Titel
Wie kann man magere artenreiche Mähwiesen langfristig schützen? : Ein noch ungelöstes Problem!
Paralleltitel
How can we protect nutrient-poor and species-rich meadows in the long term? A still unsolved problem!
Verfasser
Erscheinungsort
Alfeld
Verlag
Erscheinungsjahr
2009
Illustrationen
5 Abb., 4 Tab., 16 Lit. Ang.
Material
Artikel aus einer ZeitschriftUnselbständiges Werk
Standardsignatur
2754
Datensatznummer
200160300
Quelle
Abstract
Auf der Grundlage einer weiträumigen Bestandserfassung von artenreichen und mageren Mähwiesen (mit geschätzten Populationsgrößen gewichtete Gesamtartenlisten von 963 Flächen) im Westen von Hunsrück und Eifel wurde untersucht, ob die daran beteiligte, selten werdende Flora in repräsentativen Gebieten nachhaltig geschützt werden kann. Ähnliches ist für viele Magerrasentypen einige Jahrzehnte früher durch die Ausweisung von Naturschutzgebieten relativ erfolgreich angewandt worden und wird inzwischen von der Gesellschaft akzeptiert. Die längerfristigen Überlebenschancen von selten werdenden Wiesenpflanzen werden anhand von Grenzwerten der Populationsgrößen und einer Mindestzahl an Wiesen pro Gebiet versucht zu bewerten. Der Vergleich der Gesamtflora der Wiesen in den untersuchten Landschaften mit derjenigen von 8 ausgewählten Wiesenkomplexen zeigt, dass dies zumindest für schon jetzt seltene Arten langfristig nicht erfolgreich sein kann.

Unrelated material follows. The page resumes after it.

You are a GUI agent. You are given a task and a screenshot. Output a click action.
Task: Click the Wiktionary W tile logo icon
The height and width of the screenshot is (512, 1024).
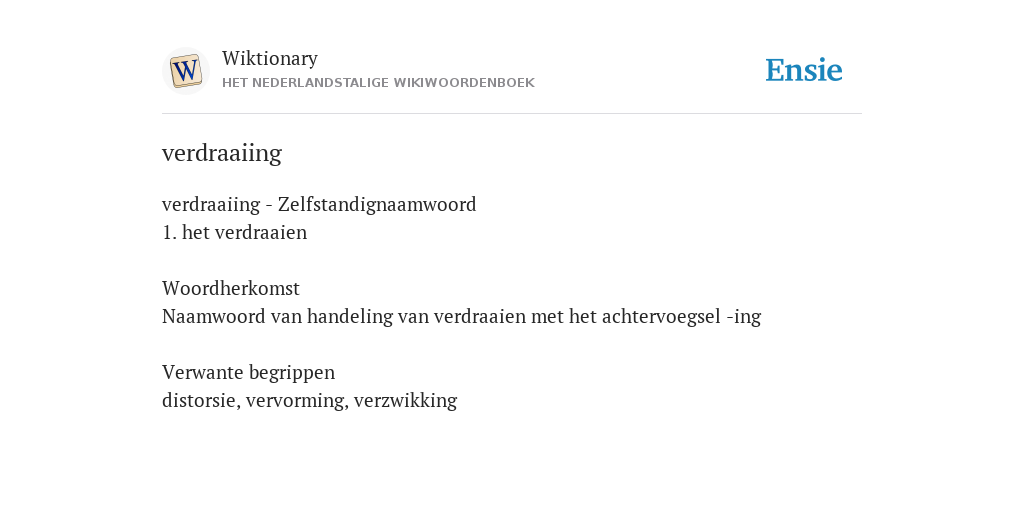[185, 71]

Gründe dafür sind: 1. Der Mangel an größeren, abgrenzbaren Gebieten mit vielen und vielfältig zusammengesetzten Mähwiesen. 2. Die inzwischen insgesamt stark geschrumpften Populationen vieler typischer Wiesenpflanzen. 3. Die für fast alle mageren Graslandflächen seit Langem wirksame Isolation ohne Diasporenaustausch zwischen den verstreuten Teilpopulationen der rückläufigen Arten. Nur ein System aus einigen solcher größerer Wiesenkomplexe zusammen mit besonders artenreichen und gut erhaltenen Einzelwiesen oder kleinen Wiesengruppen könnte zum Erhalt der noch vor wenigen Jahrzehnten weit verbreiteten Magerwiesen in der an unterschiedlichen Standorten reichen und floristisch vielfältigen Landschaft von Hunsrück und Eifel wirksam beitragen. Dies erscheint jedoch nur mit klarem gesellschaftlichem Rückhalt umsetzbar, der gegenwärtig (noch?) nicht besteht.